### PROBLEM REQUIREMENTS
What you write must match exactly the lines from the one with "your password (231, 263)" through the last line of the material below.

### INFORMATION SHOWN
***

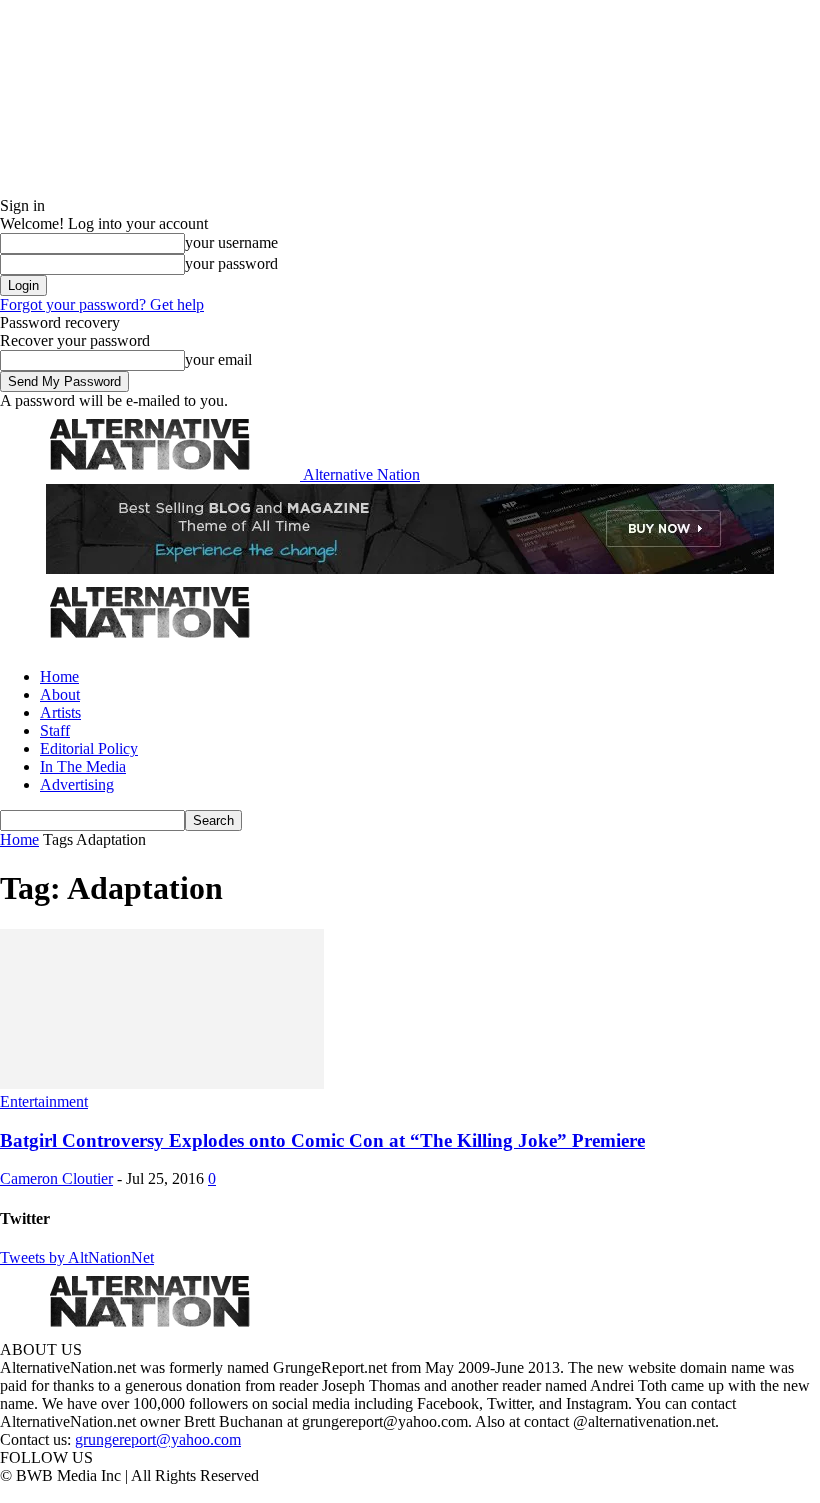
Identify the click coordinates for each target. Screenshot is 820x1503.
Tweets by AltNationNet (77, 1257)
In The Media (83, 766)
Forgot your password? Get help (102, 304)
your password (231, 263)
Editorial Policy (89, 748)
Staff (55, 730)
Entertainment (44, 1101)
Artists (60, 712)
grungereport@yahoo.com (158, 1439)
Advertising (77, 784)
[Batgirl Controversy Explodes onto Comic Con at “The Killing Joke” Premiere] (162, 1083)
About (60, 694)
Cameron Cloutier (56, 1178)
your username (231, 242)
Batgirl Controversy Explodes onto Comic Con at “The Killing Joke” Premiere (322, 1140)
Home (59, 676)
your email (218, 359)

***

### WRITTEN RESPONSE
your password (231, 263)
Editorial Policy (89, 748)
Staff (55, 730)
Entertainment (44, 1101)
Artists (60, 712)
grungereport@yahoo.com (158, 1439)
Advertising (77, 784)
[Batgirl Controversy Explodes onto Comic Con at “The Killing Joke” Premiere] (162, 1083)
About (60, 694)
Cameron Cloutier (56, 1178)
your username (231, 242)
Batgirl Controversy Explodes onto Comic Con at “The Killing Joke” Premiere (322, 1140)
Home (59, 676)
your email (218, 359)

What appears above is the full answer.